*Your instructions:* The entries below contain pictures. Write out only the lines from the line with "Open the three-dot more options menu" up to and including the line with "Given: Open the", exactly, without them.

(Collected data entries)

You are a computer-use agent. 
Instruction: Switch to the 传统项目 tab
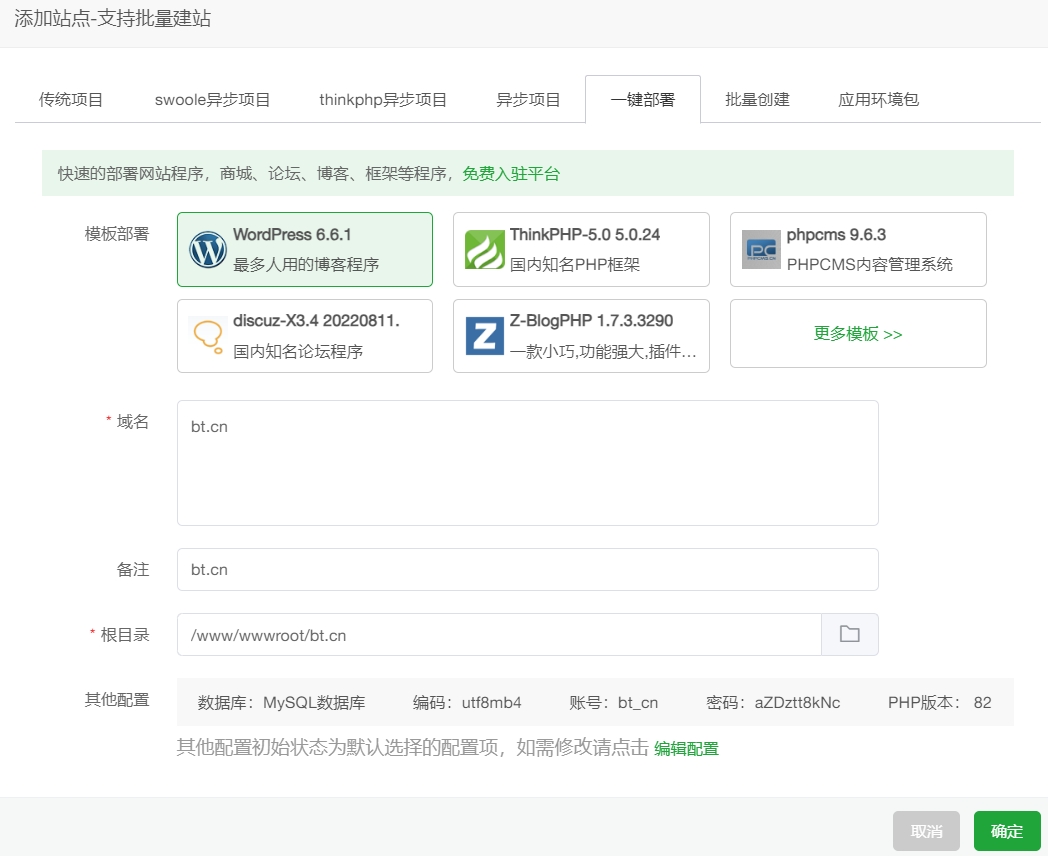[x=70, y=99]
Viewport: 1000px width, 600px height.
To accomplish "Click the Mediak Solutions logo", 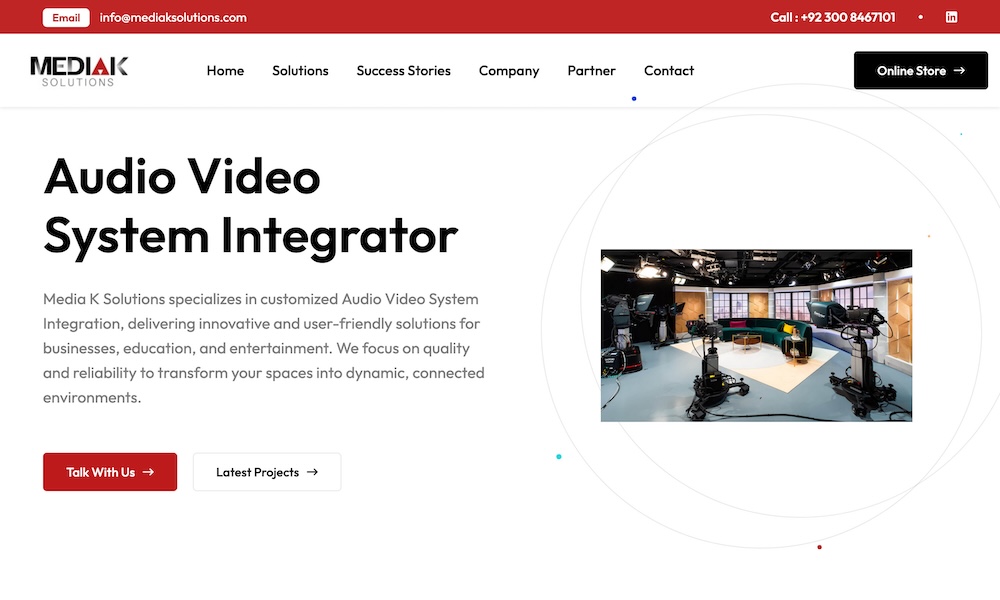I will (78, 70).
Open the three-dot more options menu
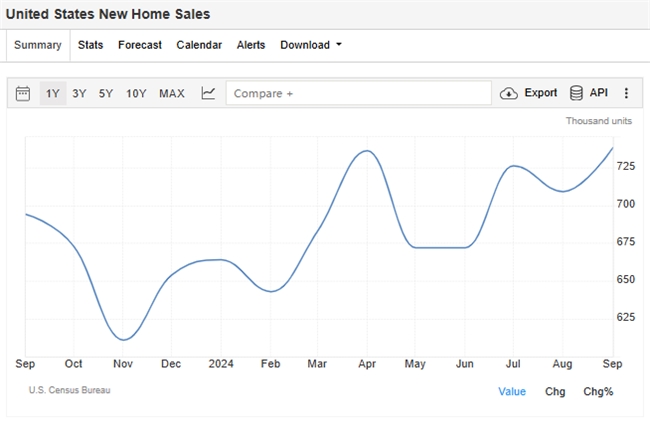The image size is (650, 437). pyautogui.click(x=626, y=93)

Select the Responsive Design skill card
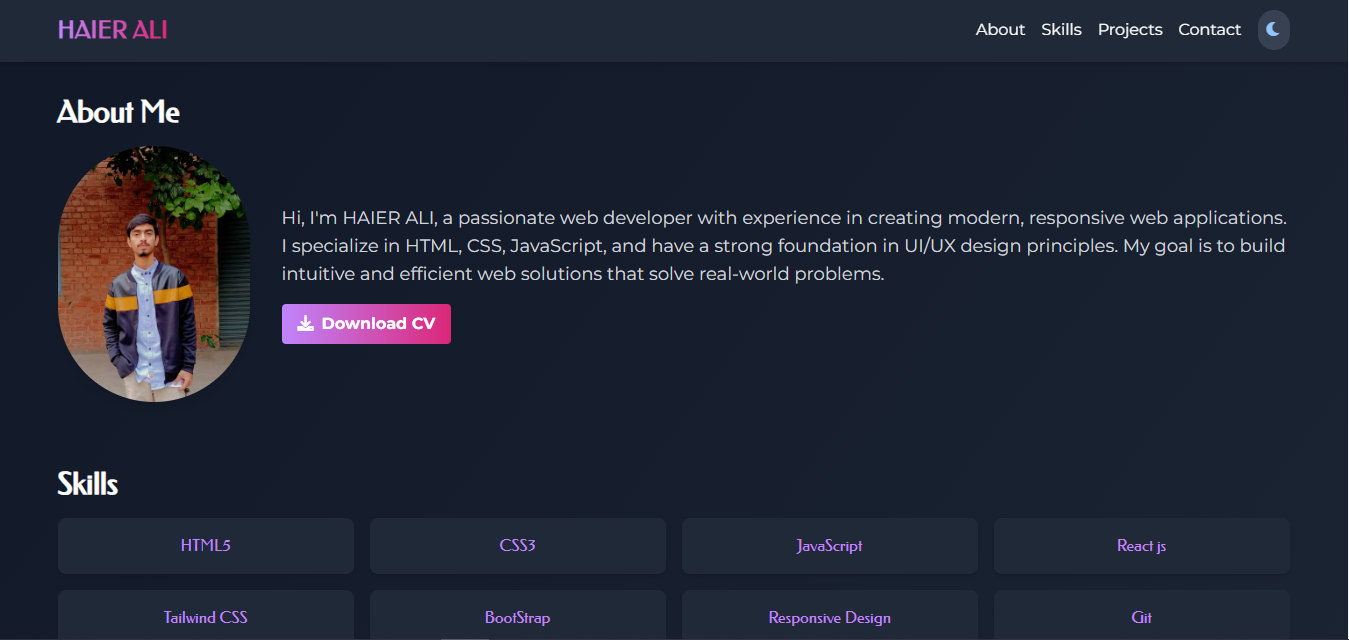pos(829,617)
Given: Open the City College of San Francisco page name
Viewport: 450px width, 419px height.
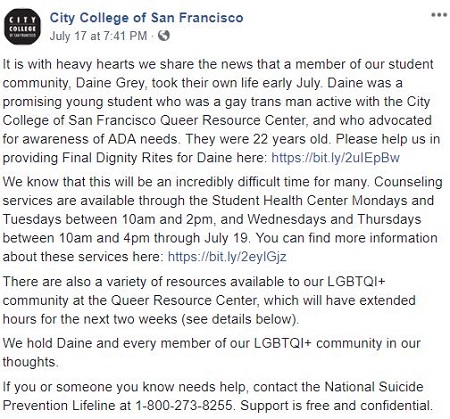Looking at the screenshot, I should (147, 18).
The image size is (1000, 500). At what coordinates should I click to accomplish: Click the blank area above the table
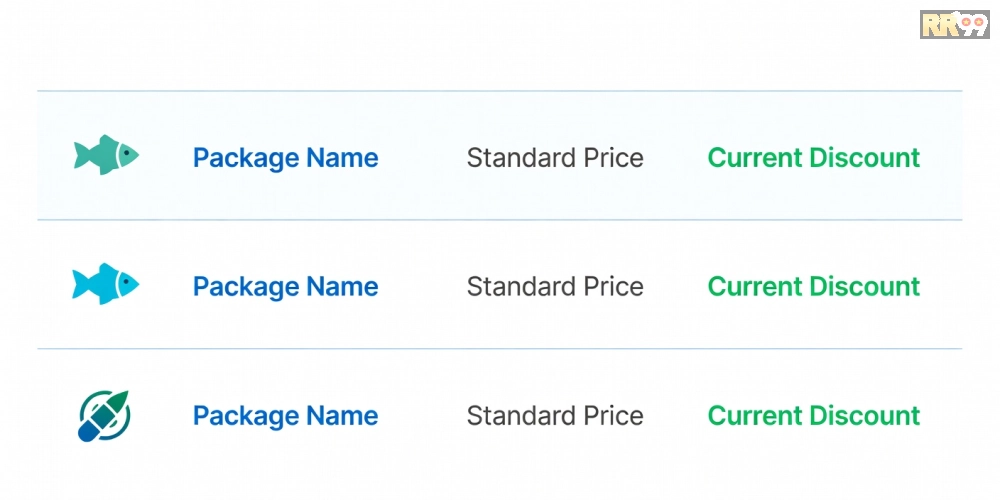point(500,45)
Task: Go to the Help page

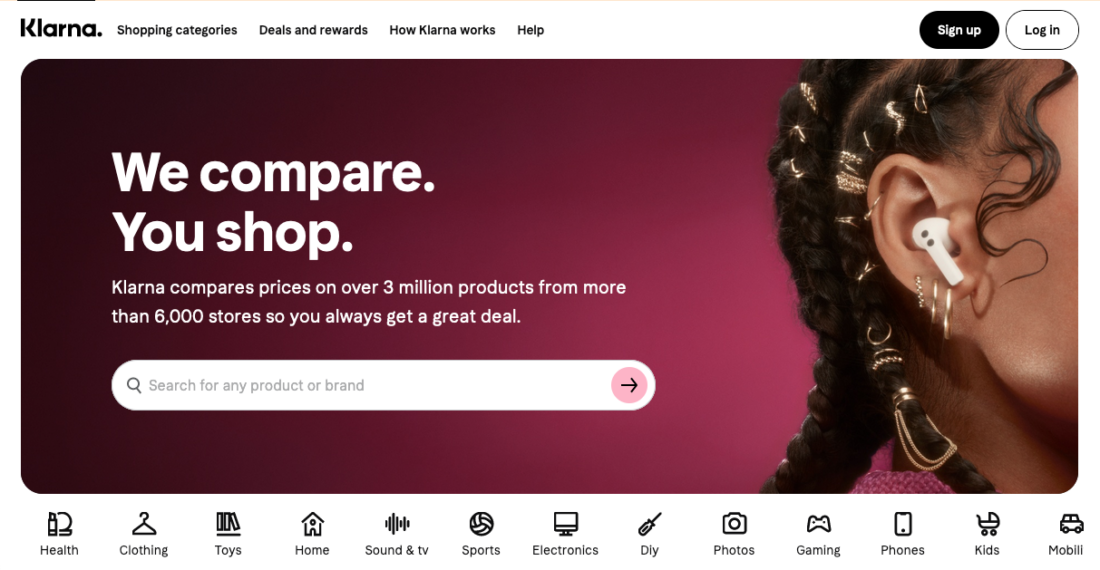Action: (530, 30)
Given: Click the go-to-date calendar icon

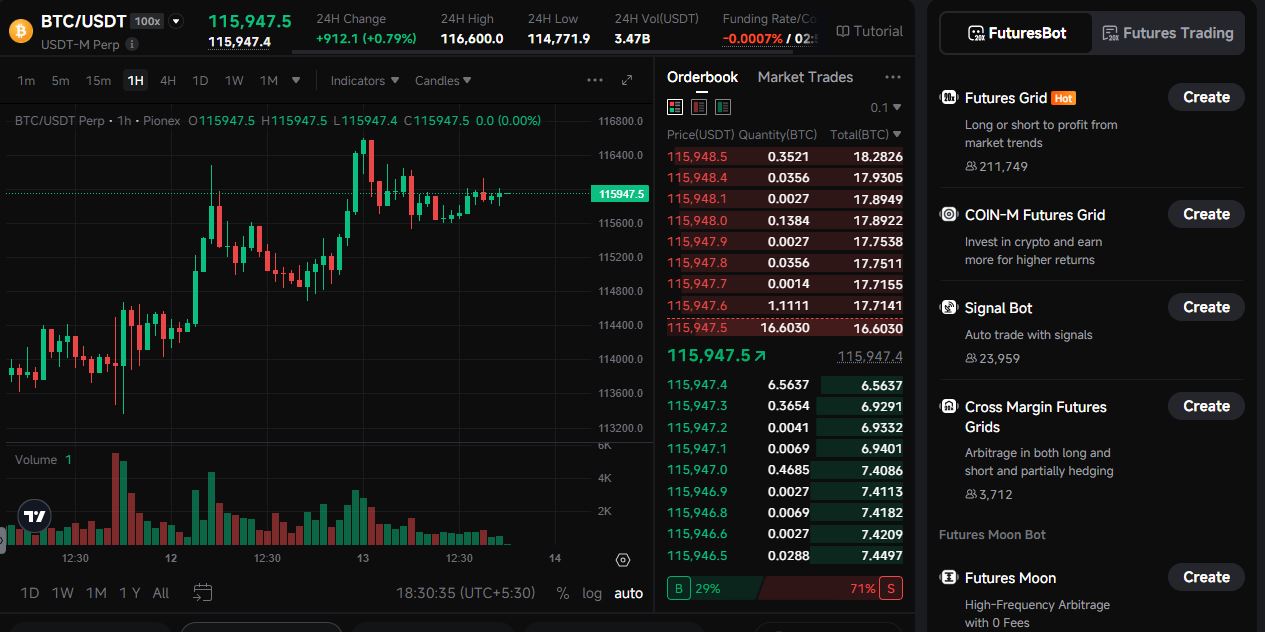Looking at the screenshot, I should [x=203, y=593].
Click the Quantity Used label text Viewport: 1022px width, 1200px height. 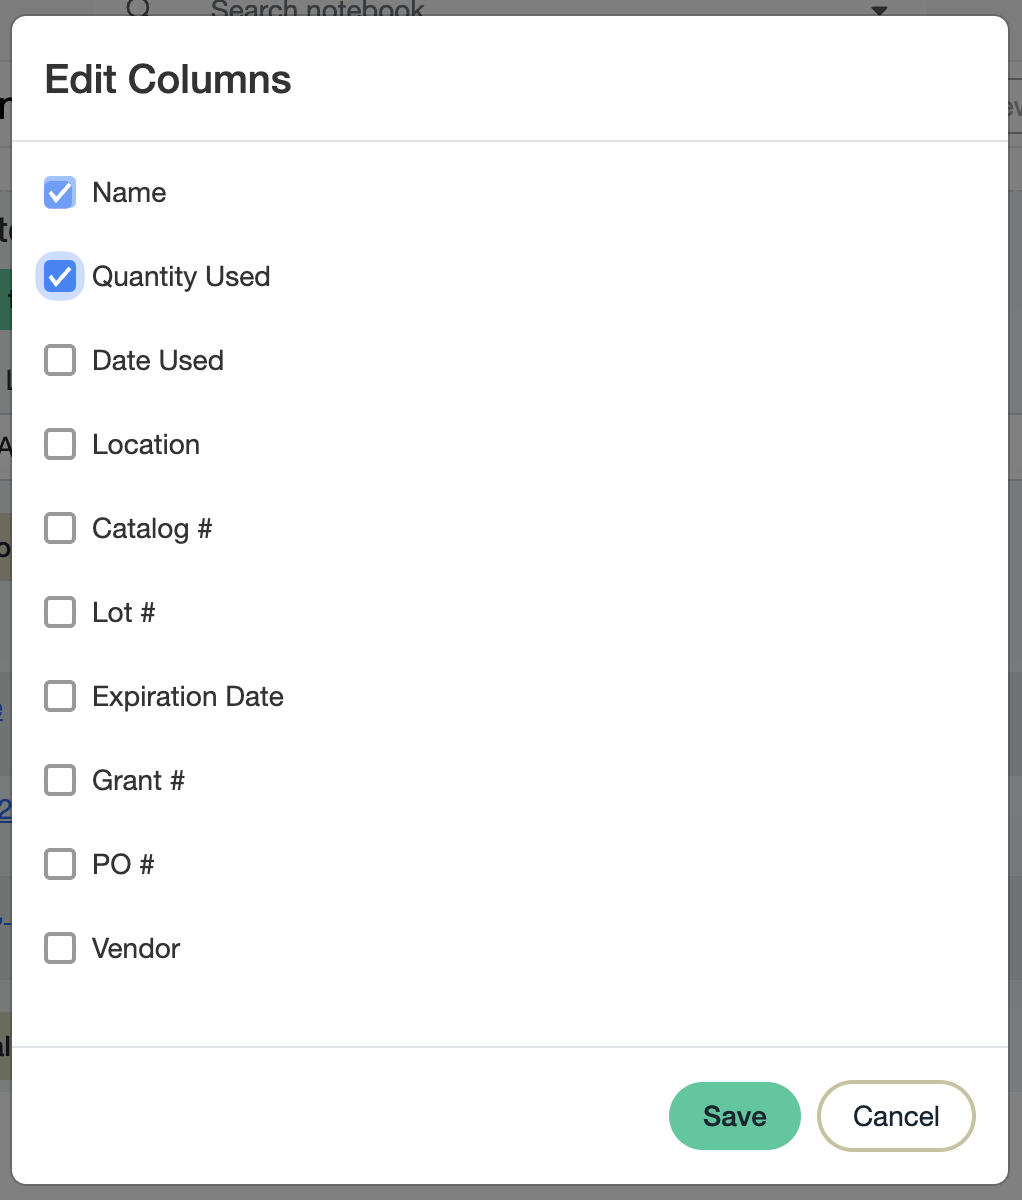[x=181, y=277]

*Answer to the exercise:*
Open the three-dot more options menu
The image size is (650, 437). pyautogui.click(x=626, y=93)

Select the Responsive Design skill card
pos(829,617)
Given: Open the City College of San Francisco page name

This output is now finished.